Il en va de même des désordres de l’histoire. L’explosion qui dévaste la ville de Leyde survient dans le cours du quotidien, minutieusement déroulé à la manière d’un diorama miniature. « Personne ne se demandait de quoi le soir sera fait, bien qu’un navire, avec soixante-dix tonneaux pleins de poudre, se trouvât dans la ville. À midi l’on mangea, et de bon appétit, comme tous les jours, bien que le navire fût toujours là. » La débauche de chiffres qui décrit la submersion de la grande ville de Vienne par la nourriture et les combustibles, la construction de navires de guerre voués au carnage, ou les coûts des guerres de l’armée française, se démultiplie sur le modèle cohérent des distances immenses mais mesurables qui séparent les planètes.

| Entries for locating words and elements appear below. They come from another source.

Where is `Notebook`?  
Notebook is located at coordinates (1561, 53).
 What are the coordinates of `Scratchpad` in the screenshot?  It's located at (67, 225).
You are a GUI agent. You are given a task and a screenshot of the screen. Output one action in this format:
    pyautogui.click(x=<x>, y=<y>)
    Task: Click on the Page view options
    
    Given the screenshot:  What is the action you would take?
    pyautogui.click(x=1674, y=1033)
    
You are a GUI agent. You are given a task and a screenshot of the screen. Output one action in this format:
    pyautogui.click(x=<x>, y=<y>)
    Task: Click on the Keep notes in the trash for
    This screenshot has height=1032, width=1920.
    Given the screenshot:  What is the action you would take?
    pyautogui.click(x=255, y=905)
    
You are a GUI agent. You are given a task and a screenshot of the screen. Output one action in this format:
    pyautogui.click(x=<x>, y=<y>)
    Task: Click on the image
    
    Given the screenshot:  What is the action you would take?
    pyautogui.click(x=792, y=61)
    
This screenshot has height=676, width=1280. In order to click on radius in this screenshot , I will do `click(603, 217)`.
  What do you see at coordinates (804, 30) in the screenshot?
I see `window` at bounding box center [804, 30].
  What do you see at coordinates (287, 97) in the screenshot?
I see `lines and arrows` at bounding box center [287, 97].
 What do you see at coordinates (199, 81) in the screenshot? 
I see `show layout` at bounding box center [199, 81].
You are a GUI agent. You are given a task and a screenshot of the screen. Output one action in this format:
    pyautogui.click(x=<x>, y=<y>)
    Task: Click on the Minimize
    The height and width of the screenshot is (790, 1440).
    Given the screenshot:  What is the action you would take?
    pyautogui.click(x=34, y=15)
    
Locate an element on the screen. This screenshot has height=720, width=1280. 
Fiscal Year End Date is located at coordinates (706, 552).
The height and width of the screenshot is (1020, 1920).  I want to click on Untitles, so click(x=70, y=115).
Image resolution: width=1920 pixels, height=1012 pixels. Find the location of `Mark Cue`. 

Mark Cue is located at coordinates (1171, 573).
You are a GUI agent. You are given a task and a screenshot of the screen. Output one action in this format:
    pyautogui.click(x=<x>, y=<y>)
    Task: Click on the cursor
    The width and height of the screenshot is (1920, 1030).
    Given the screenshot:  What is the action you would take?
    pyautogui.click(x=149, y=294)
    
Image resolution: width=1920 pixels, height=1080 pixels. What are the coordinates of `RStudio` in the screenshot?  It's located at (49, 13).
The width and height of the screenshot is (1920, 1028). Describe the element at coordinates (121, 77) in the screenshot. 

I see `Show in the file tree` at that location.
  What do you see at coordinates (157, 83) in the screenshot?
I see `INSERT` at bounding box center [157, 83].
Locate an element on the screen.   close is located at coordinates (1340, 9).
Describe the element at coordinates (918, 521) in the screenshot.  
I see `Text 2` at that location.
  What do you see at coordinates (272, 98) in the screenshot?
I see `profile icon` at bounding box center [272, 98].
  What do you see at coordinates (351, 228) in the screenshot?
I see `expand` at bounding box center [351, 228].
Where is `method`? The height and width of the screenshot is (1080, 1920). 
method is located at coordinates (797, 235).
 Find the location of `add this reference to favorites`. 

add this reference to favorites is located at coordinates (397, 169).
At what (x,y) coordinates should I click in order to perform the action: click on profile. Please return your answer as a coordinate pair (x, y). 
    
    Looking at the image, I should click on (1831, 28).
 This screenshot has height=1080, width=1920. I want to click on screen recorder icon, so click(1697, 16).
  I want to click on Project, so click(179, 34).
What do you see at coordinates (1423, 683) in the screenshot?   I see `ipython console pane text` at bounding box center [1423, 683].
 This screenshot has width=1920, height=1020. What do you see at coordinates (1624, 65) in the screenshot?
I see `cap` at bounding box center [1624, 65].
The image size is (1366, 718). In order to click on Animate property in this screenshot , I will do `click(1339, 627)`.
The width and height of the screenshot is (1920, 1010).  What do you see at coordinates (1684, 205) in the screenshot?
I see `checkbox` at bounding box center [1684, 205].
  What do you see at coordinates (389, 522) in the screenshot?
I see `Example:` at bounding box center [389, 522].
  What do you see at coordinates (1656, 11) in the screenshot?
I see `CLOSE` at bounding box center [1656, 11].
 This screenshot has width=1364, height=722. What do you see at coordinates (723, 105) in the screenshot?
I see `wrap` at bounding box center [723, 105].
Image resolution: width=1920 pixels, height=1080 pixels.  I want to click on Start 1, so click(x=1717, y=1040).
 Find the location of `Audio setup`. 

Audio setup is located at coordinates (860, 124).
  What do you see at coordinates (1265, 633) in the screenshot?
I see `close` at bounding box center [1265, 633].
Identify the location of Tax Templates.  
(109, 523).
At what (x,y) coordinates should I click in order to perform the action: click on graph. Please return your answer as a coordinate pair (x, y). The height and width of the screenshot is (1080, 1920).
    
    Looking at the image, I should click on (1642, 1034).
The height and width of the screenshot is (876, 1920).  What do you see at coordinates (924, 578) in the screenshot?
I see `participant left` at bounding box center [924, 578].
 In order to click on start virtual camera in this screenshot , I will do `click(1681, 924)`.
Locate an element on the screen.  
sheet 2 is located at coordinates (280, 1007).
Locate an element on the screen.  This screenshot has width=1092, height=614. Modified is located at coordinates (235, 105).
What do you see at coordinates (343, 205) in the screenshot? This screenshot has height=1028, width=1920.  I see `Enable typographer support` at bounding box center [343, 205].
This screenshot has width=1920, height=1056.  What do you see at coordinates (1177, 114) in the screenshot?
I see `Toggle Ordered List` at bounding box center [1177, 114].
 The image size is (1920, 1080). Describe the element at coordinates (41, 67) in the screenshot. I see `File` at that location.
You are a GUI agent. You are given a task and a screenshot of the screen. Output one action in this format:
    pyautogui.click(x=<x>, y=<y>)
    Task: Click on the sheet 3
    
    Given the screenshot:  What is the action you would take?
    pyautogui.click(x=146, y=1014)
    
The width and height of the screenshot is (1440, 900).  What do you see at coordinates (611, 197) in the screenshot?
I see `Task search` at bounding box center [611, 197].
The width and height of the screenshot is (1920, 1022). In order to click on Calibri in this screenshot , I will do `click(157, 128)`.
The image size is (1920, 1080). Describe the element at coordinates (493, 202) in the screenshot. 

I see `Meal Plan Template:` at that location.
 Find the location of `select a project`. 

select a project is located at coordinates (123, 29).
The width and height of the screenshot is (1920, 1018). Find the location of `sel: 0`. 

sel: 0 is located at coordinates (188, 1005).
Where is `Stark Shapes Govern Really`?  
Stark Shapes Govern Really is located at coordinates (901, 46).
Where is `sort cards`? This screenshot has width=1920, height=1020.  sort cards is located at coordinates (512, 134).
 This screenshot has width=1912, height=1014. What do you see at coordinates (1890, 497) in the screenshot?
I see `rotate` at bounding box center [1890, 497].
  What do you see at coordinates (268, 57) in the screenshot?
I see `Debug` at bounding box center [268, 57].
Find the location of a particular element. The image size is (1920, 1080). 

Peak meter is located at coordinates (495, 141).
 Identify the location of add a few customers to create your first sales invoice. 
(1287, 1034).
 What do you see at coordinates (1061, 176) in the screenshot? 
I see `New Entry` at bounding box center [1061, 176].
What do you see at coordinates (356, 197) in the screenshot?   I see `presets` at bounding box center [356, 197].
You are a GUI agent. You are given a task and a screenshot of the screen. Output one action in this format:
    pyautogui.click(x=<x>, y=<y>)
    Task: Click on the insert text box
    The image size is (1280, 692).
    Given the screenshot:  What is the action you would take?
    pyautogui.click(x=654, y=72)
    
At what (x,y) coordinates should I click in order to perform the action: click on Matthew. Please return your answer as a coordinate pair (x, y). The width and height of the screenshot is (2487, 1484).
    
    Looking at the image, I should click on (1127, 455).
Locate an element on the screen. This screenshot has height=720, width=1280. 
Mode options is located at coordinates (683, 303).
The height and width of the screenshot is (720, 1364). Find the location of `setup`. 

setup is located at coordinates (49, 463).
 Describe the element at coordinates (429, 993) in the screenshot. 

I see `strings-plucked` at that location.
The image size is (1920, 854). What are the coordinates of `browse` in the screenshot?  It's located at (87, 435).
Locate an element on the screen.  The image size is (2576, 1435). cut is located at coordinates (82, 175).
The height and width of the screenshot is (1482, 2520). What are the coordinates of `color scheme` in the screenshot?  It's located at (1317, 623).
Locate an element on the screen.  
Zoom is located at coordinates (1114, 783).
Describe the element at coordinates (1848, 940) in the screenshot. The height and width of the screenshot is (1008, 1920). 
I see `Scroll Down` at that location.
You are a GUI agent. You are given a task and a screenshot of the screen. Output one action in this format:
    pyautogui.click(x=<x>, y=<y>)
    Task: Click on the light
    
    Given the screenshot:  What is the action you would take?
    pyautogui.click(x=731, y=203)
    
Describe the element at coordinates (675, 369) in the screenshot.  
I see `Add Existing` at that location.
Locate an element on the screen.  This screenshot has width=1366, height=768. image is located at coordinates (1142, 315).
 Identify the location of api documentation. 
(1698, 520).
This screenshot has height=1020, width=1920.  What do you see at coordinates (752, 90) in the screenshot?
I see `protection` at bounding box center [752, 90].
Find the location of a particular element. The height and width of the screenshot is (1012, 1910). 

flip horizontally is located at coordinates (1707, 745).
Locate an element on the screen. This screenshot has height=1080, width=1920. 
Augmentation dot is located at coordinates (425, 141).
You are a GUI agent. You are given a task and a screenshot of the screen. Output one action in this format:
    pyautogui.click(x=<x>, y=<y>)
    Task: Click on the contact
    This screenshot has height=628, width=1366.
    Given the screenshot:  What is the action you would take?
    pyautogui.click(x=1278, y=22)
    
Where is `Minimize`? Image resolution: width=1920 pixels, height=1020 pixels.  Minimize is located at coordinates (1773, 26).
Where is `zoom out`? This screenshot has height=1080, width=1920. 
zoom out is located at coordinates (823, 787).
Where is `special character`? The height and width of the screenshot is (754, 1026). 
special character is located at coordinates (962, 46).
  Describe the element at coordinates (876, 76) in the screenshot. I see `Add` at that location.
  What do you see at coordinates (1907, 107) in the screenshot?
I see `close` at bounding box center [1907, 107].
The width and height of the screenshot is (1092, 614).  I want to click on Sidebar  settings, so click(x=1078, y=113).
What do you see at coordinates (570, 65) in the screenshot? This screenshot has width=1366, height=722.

Et la division du travail de la laine, la manufacture des aiguilles, l’impression de l’almanach lui-même s’organisent aussi harmonieusement que la besogne ingrate de la taupe.
Hebel n’a été traduit que quatre fois en français au cours du dernier siècle. Publiée et colportée texte par texte depuis 2016, enfin rassemblée en recueil, la traduction de Frédéric Metz apparaît avec l’évidence des contes de Grimm ou de Perrault. Le procédé, déjà employé dans son extraordinaire biographie de Georg Büchner (Pontcerq, 2012), de juxtaposer parfois le mot allemand et sa traduction française (« un homme singulier-wunderlich ») donne chair à l’étrangeté de ces situations toujours familières. Car à lire Hebel, le monde nous apparaît comme il est : apaisant et menaçant, tout à la fois.

Laurent Perez

Historiettes, de Johann Peter Hebel, traduit de l’allemand par Frédéric Metz, Pontcerq, 332 pages, 23,50 

Herbel, la malice du cosmos Par Laurent Perez
Le Matricule des Anges n°271 , mars 2026.